Problem description — Please take the lines from the one holding "運動健身 (1039, 63)" through the one holding "Профил (12, 2304)" in the data below and copy them exactly.

=== Material provided ===

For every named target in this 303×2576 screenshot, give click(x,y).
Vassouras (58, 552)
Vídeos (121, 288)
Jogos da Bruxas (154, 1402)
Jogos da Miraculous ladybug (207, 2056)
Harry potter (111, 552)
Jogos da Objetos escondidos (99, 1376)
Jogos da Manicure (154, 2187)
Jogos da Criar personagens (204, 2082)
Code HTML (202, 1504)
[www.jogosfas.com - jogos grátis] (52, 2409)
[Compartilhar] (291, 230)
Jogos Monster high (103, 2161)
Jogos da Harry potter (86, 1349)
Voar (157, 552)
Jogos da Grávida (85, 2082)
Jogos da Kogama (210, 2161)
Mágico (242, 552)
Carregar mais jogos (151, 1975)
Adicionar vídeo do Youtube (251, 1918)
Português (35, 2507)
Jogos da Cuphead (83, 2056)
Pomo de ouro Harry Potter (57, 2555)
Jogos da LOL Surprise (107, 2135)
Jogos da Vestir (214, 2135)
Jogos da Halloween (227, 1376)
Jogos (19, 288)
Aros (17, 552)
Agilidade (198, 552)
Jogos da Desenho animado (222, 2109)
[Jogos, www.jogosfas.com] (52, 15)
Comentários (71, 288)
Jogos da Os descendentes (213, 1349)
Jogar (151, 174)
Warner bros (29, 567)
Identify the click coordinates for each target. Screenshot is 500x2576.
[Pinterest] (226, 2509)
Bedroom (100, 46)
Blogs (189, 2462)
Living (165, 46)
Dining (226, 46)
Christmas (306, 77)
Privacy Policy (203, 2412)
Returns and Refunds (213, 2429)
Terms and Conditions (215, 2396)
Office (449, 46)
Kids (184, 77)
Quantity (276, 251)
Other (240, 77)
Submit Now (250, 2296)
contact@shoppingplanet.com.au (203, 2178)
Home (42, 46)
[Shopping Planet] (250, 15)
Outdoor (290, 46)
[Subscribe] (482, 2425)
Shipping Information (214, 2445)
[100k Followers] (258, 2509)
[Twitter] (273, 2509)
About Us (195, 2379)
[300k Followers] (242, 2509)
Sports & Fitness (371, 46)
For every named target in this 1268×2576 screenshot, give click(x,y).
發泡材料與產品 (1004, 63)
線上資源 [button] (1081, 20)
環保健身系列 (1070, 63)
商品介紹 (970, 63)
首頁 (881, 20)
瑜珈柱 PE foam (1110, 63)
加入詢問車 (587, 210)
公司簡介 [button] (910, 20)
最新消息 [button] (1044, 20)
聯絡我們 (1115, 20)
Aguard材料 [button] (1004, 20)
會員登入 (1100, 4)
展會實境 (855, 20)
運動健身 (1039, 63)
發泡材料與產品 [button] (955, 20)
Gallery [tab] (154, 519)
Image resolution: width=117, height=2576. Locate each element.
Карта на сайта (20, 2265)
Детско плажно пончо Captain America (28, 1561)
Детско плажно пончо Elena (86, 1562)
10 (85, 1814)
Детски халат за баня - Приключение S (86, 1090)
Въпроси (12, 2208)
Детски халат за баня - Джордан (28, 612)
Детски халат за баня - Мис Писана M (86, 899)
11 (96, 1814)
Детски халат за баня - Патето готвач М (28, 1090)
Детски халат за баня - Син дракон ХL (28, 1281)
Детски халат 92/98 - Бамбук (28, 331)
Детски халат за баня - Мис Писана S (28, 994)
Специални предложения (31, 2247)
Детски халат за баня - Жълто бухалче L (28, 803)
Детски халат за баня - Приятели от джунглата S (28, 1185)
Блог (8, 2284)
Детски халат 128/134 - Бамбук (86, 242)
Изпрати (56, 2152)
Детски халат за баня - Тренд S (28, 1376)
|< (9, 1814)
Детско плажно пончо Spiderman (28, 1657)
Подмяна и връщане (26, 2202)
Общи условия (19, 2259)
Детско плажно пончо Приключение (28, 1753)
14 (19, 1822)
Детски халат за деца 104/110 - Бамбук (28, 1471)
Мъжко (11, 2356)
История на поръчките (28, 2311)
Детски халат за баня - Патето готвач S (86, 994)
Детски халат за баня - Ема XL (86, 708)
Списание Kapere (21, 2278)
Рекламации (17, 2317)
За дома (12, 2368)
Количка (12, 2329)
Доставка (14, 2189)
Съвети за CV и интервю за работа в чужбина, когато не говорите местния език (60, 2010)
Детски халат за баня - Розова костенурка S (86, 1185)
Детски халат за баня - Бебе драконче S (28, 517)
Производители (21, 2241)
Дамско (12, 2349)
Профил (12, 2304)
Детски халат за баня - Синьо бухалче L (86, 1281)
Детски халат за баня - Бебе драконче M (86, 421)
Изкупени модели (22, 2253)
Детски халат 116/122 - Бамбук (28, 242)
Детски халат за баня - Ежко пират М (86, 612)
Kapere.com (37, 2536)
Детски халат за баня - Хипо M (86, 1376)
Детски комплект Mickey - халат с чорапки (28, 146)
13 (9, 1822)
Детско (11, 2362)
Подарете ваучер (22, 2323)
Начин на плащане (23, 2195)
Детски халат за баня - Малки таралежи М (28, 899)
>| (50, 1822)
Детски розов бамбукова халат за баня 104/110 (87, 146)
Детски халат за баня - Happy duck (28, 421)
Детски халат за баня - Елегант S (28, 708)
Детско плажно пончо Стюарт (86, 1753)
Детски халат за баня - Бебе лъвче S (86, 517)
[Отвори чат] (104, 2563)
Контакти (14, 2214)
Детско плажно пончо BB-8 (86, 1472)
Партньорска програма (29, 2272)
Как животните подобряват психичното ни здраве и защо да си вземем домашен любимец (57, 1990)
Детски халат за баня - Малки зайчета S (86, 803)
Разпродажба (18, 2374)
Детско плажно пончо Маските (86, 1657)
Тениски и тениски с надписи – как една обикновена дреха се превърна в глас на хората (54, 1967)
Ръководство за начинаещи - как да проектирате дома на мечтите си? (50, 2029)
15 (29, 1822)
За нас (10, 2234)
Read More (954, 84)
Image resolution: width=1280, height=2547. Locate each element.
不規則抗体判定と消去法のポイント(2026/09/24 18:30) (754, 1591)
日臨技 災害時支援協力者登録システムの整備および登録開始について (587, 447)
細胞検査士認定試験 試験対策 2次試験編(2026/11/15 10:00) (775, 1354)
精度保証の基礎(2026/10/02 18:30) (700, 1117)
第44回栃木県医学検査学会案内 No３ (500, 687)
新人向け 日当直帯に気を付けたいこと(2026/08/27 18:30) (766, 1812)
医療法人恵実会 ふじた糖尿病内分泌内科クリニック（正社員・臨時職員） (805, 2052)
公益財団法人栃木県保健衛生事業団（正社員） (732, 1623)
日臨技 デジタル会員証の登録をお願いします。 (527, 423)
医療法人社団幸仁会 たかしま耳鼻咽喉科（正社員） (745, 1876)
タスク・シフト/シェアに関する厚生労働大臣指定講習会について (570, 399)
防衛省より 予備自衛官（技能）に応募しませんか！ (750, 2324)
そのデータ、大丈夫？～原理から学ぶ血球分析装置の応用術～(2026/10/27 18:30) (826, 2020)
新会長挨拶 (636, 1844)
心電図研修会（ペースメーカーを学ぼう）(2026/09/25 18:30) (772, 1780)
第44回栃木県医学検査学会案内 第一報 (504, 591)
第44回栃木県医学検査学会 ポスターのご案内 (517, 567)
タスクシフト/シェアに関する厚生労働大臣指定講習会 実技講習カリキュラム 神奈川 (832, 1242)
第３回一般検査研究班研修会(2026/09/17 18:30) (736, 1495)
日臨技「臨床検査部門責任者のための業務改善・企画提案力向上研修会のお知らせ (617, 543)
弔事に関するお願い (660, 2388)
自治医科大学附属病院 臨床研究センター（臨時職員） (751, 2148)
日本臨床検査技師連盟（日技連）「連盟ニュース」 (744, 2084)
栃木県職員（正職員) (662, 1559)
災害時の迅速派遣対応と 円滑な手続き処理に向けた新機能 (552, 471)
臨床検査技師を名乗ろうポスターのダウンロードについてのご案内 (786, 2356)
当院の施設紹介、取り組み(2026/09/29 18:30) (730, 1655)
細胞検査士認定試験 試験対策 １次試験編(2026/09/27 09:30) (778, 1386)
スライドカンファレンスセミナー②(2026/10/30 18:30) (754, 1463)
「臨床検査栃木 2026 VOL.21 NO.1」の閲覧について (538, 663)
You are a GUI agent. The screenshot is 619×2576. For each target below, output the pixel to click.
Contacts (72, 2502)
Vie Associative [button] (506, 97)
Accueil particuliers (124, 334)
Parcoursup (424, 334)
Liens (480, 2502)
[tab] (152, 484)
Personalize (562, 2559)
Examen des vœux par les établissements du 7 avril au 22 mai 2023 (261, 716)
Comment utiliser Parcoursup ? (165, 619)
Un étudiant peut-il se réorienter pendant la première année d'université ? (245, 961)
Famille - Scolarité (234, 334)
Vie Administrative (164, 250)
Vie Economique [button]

===

Answer section —
運動健身 (1039, 63)
發泡材料與產品 [button] (955, 20)
Gallery [tab] (154, 519)
Image resolution: width=117, height=2576. Locate each element.
Карта на сайта (20, 2265)
Детско плажно пончо Captain America (28, 1561)
Детско плажно пончо Elena (86, 1562)
10 (85, 1814)
Детски халат за баня - Приключение S (86, 1090)
Въпроси (12, 2208)
Детски халат за баня - Джордан (28, 612)
Детски халат за баня - Мис Писана M (86, 899)
11 (96, 1814)
Детски халат за баня - Патето готвач М (28, 1090)
Детски халат за баня - Син дракон ХL (28, 1281)
Детски халат 92/98 - Бамбук (28, 331)
Детски халат за баня - Мис Писана S (28, 994)
Специални предложения (31, 2247)
Детски халат за баня - Жълто бухалче L (28, 803)
Детски халат за баня - Приятели от джунглата S (28, 1185)
Блог (8, 2284)
Детски халат 128/134 - Бамбук (86, 242)
Изпрати (56, 2152)
Детски халат за баня - Тренд S (28, 1376)
|< (9, 1814)
Детско плажно пончо Spiderman (28, 1657)
Подмяна и връщане (26, 2202)
Общи условия (19, 2259)
Детско плажно пончо Приключение (28, 1753)
14 (19, 1822)
Детски халат за деца 104/110 - Бамбук (28, 1471)
Мъжко (11, 2356)
История на поръчките (28, 2311)
Детски халат за баня - Патето готвач S (86, 994)
Детски халат за баня - Ема XL (86, 708)
Списание Kapere (21, 2278)
Рекламации (17, 2317)
За дома (12, 2368)
Количка (12, 2329)
Доставка (14, 2189)
Съвети за CV и интервю за работа в чужбина, когато не говорите местния език (60, 2010)
Детски халат за баня - Розова костенурка S (86, 1185)
Детски халат за баня - Бебе драконче S (28, 517)
Производители (21, 2241)
Дамско (12, 2349)
Профил (12, 2304)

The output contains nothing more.